1. Use good old-fashioned mass-produced marshmallows. Not specialty marshmallows like
vegan or generic marshmallows from the local grocery. Campfire and Kraft Jet-Puffed have
been around for a long time and are our go-to mallow for NMRI events. For beginners, we
suggest the Giant Roasters Campfire mallows. These are larger than normal mallows and are
more forgiving, and you may even be able to roast the same mallow six, seven, or more times.
2. Use the correct heat. A roaring, flaming campfire or fire is not ideal for double or triple roasting
the mallow. The uneven heat requires that you leave the mallow in the flames too long to get it
lightly browned all over, constantly adjusting the distance from the uneven heat begets poor
results. The correct heat is from a good bed of very hot, glowing coals from the campfire,
producing a nice steady heat. Just set your distance and rotate the mallow quickly.
3. Rotate the mallow quickly and close to the heat. It will brown fast on the outside and not cook
on the inside. Pull away from the heat when it just turns a nice light brown.

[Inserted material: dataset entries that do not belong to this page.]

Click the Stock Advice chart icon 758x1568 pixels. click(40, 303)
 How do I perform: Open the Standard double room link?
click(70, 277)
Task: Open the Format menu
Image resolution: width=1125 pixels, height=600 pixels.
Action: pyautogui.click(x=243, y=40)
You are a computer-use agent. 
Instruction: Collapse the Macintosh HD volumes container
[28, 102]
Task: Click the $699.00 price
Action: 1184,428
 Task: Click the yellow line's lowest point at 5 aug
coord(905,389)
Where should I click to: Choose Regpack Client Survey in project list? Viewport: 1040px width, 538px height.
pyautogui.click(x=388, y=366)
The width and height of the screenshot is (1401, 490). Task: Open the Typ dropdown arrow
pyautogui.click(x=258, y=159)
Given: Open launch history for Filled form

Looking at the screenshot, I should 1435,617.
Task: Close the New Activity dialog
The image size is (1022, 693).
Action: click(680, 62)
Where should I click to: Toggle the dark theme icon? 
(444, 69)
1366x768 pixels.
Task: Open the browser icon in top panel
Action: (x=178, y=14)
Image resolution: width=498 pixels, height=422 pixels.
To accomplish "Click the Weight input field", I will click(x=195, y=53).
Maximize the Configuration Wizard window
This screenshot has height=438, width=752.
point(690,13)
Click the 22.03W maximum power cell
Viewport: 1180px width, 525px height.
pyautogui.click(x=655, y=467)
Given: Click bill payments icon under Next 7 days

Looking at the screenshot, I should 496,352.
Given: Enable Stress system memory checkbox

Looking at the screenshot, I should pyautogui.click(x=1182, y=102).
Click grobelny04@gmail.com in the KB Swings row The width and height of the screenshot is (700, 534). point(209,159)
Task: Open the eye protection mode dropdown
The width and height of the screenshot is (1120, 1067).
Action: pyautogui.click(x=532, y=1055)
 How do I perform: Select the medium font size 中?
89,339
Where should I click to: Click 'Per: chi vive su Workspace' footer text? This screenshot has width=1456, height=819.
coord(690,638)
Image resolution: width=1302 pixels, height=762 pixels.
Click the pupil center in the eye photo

If it is too brown on
the outside, it means it is too hot on the inside. When you pull off the outer layer, too much of
the gooey mallow inside comes off. This leaves too little mallow on the stick to roast over and
over again. Ideally, just a paper thin shell or layer comes off each time. And then you roast
again and again.
4. Use wooden skewers. Very important, and often overlooked when attempting multiple roasts
of the same mallow, is the choice of skewer on which to place the mallow. Always use a
wooden roasting skewer, not metal, when attempting multiple roasts of the same mallow.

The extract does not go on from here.